Talking the tradition of British high tea

I have had many inquiries about the subject of high tea. The very title used to be a standing joke for British comics, the punchline being: "You want high tea? Put your cup and saucer on the mantelpiece."

Actually, there is a great deal of misconception about high tea over here, conjuring up visions of lace tablecloths, silver tea services and formal afternoon tea enjoyed by high society. In fact, the reverse is true. High tea is a very informal early supper, enjoyed by farm laborers and rural blue-collar workers. These folks start their day very early, so they have their dinner at noon, and high tea provides a fitting end to a long, hard day.
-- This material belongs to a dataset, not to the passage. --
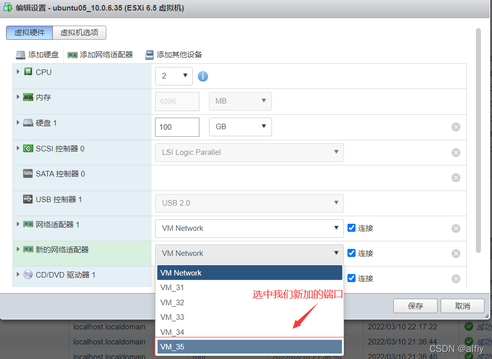Expand the hard disk 1 settings row
Screen dimensions: 492x359
click(18, 123)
The fare consists of hot dishes, which are filling and rib-sticking. They aren't served in individual courses, but all put on the table at once so the hungry diners can pick and choose. Typical offerings are meat pie, Cornish pasties, bangers and mash, stewed fruit, puddings, pies and cakes and, of course, lashings of hot, milky tea.

High tea also is a monumental Scottish tradition where the meal has to be both frugal in cost and high in filling content. The food consists of kippers, soused herring, mackerel, potted herring, griddle scones and tatties and nepps (potato and turnip pie), lots of hot, buttered toast and jam, and tea, of course, with Dundee cake and shortbread.

Let me clarify a point here: In Britain, tea and cake go together like fish and chips, strawberries and cream. Cake, however fancy, is never served as a dessert after dinner. Cake is very much exclusive to teatime, as are scones, biscuits and pastries. Moreover, tea is not served during or after dinner; coffee in the drawing room is the norm.

A proper English tea consists of assorted finger sandwiches, scones with strawberry or black currant jam, shortbread, Battenberg biscuits and assorted cakes and pastries. This does not include cream teas.

In Devonshire and Cornwall, in many of the tearooms, clotted Devonshire cream is served with the jam and scones. The teas served are Darjeeling, Prince of Wales or Lapsang Souchoung - all black teas that have to be brewed in a pot with boiling water, allowed to steep a few minutes and served in a china cup with a half-inch of milk in the bottom.

Milk always is poured first, no matter what anybody says, for two simple reasons. First of all, pouring boiling tea into the china cup first would crack it; second, it makes the tea taste better. Then add the inevitable one lump or two or, if you must, artificial sweetener.

When brewing tea, be sure to warm the pot first, put in one spoon per person and one for the pot (loose tea) or three to four teabags for a large family pot. Relax and enjoy!

Now we come to the vast range of herbal teas. These are actually tisanes, made from a mixture of herbs, fruit leaves, stalks and flowers. These "teas" originated for purely medicinal purposes: chamomile for the digestion, a rinse for blond hair and a sunburn healer; cenna to keep one regular; lavender to help you sleep; and carroway to alleviate the belly ache (according to Culpepper).

Tisanes go way back into folklore and were used as hot infusions for medicinal reasons, and even as aphrodisiacs. Many herbs are used, and they may be mixed with ordinary tea.